EDITORIAL: State lawmakers could use some help making the legislative sausage
Sen. Mark Moores, R-Albuquerque, right, hugs Sen. Cliff Pirtle, R-Roswell, after Pirtle was honored Thursday on the Senate floor. Pirtle and Moores are two of several senators retiring from the Senate this year. State lawmakers spent much of the last day of the 30-day session on announcements and miscellaneous matters.
The Second Session of the 56th Legislature ended much like it began — with pomp and circumstance.
Lawmakers closed the 30-day session Thursday morning with hugs and kisses and emotional speeches for retiring lawmakers in both the House and Senate, not exactly displaying a sense of legislative urgency.
The House didn’t get going Thursday until just about an hour before the end of the session at noon. As the clocked ticked down, the House approved a mass of memorials and resolutions in a single vote. In terms of actual legislation, the Senate passed seven measures and the House passed 13 memorials on the final day of the session.
With less than a day left and numerous substantive bills awaiting final approval, lawmakers turned their attention at the end to the great Smokey Bear specialty license plate debate. The license plate bill passed the House by a 62-0 vote on Wednesday, and was rushed through the Senate Thursday morning, where it passed by a 41-0 vote.
The time spent on such an inconsequential matter hardly bolsters the argument for salaried lawmakers.
Lawmakers introduced a whopping 658 bills this session, most of which never had a chance. Some weren’t even printed, but did grab headlines and score political points back home for a day or two. Of course, lawmakers also passed dozens of memorials and resolutions as they do every time they convene in Santa Fe.
In total, lawmakers passed 72 pieces of legislation over 30 days, or about 2.4 bills per day. Any particular bill’s chance stood about an 11% chance of making it to the governor’s desk. Lawmakers didn’t make enough sausage in the recent 30-day session for a church picnic or decent-sized backyard barbecue.
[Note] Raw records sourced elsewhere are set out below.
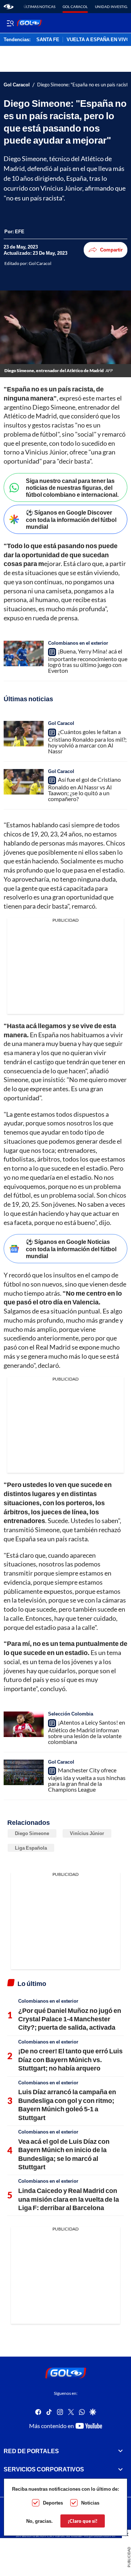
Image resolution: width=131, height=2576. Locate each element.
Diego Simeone (32, 1833)
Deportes (53, 2503)
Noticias (90, 2503)
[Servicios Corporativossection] (120, 2469)
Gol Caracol (75, 6)
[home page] (8, 6)
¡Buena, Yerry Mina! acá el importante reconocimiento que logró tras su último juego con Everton (87, 661)
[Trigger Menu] (10, 23)
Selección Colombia (70, 1714)
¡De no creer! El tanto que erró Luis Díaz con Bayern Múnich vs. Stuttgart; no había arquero (70, 2059)
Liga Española (31, 1848)
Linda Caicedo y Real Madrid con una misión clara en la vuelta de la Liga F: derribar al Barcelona (68, 2199)
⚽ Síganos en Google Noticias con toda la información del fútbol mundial (71, 1248)
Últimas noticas (39, 6)
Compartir (111, 250)
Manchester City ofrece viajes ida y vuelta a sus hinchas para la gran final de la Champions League (87, 1780)
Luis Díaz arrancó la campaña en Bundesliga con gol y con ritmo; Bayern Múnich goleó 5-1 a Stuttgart (67, 2104)
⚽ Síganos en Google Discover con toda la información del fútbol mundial (71, 519)
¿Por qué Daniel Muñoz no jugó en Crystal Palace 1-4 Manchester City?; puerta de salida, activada (69, 2018)
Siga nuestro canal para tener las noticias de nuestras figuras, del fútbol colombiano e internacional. (72, 487)
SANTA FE (47, 40)
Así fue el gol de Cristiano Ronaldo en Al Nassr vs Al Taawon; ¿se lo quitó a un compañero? (84, 789)
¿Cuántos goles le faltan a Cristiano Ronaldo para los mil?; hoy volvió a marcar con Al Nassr (87, 741)
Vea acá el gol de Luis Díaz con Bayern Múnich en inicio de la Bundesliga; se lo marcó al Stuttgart (64, 2154)
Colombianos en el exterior (78, 643)
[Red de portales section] (120, 2451)
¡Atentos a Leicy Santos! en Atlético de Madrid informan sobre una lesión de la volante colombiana (86, 1732)
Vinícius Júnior (87, 1833)
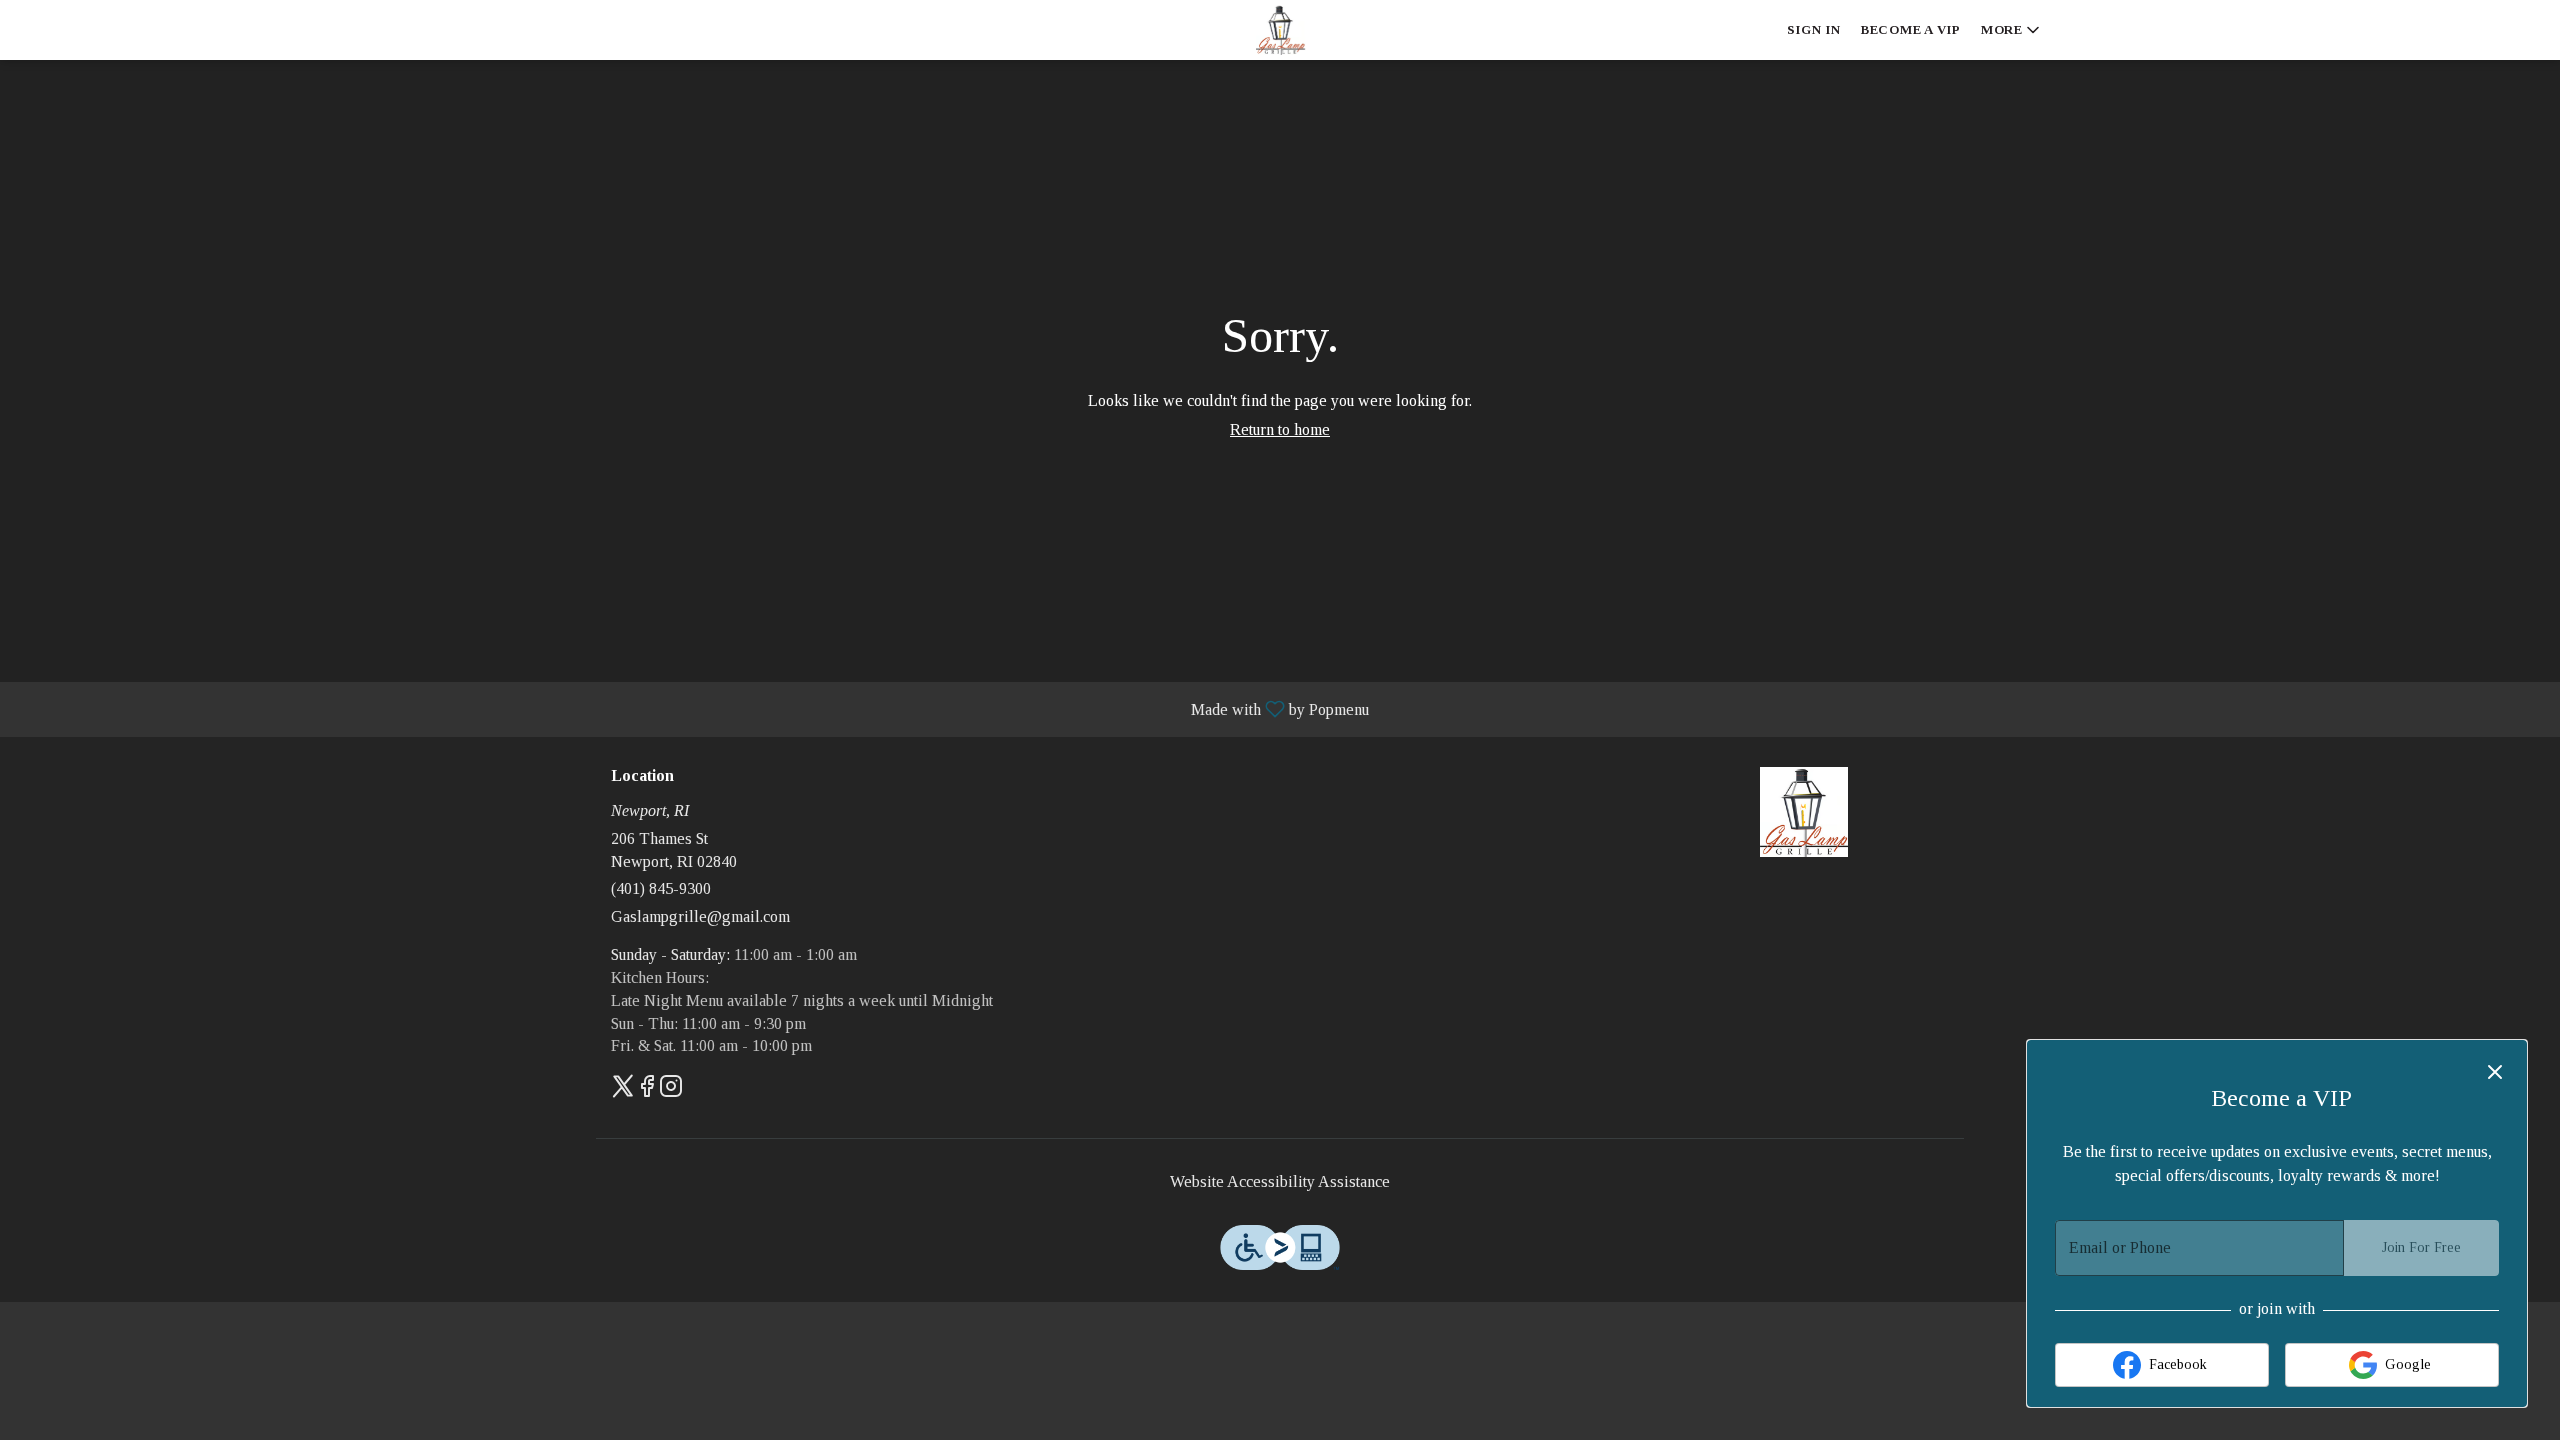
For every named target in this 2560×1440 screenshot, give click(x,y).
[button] (2012, 30)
The lack of substantive measures, particularly on crime, has an agonized Gov. Michelle Lujan Grisham contemplating calling for a special public safety session to consider measures such as requiring behavioral health treatment for defendants deemed dangerous and incompetent to stand trial, “rebuttable presumption” legislation that would allow prosecutors to recommend defendants accused of certain violent crimes be held in jail before trial, a bill making it a third-degree felony for a felon to be found with a firearm, and legislation that would require people to be at least 21 years old to buy guns.
“Both houses are well aware that I’m frustrated,” the governor said at the completion of the session.
The firearm purchasing age bill sat on the House calendar and was never heard by the chamber, like several other weighty bills, including proposed constitutional amendments that would have abolished the governor’s power of the pocket veto, and standardized the annual legislative sessions at 45 days while also allowing any topic to be considered every year.
Several lawmakers pushed legislative modernization initiatives, but the only modernization effort that passed this year was contained in the annual budget bill. The $10.2 billion budget approved by lawmakers includes $6 million for legislative district staff, office space and equipment.
Appropriately administered, providing lawmakers with staff makes sense.
Members of the legislative branch are the closest contacts New Mexicans have to the Roundhouse, and to state government, in general.
During sessions, every two House members share a legislative assistant. House committee chairs have one full-time staffer during sessions. Outside of sessions, lawmakers are mostly on their own, unless they are in leadership positions, which share two to three staffers in each chamber, per political party.
Constituent concerns often fall on others, such as the chief clerk’s offices of the House and Senate, or between the cracks.
There is no question state lawmakers are inadequately staffed. Many of them put in long hours studying legislation during and between sessions and handling constituent matters year-round. Having inadequate staffing shifts power to the lobbyists for their expertise, and to the Governor’s Office to set the agenda.
The budget bill instructs the Legislative Council Service to impose guardrails and guidelines on how staff funding can and can’t be used, with guidance from the Legislative Council.
Legislative staff funding may not be used for any political or campaign-related activity, in line with congressional guidelines. Staff members of Congress no doubt have their political loyalties, but they must take leaves of absence while working on the campaign-related activities. No federal funding may be used for election purposes.
While some state lawmakers have expressed concerns that staffers will become campaign aides, New Mexico can follow the same guidelines as Congress, with proper oversight.
Having district offices is rural areas also makes sense and could be a stark improvement in the Legislature. So does consolidating offices in more urban areas. So does cutting back on the vast amounts of time lawmakers waste during legislative sessions doing such things as reading the bios of their job shadowers and watching performances on the floor.
Yes, providing proper staff for all 112 state lawmakers may be expensive. But the state has the money and no rewriting of the state Constitution is necessary, unlike providing lawmakers salaries.
It is now incumbent on state lawmakers to prove they can utilize staffing for the public’s good, and not for political purposes. If they’re successful, then the discussion can move to the more thorny issue of providing salaries for citizen legislators.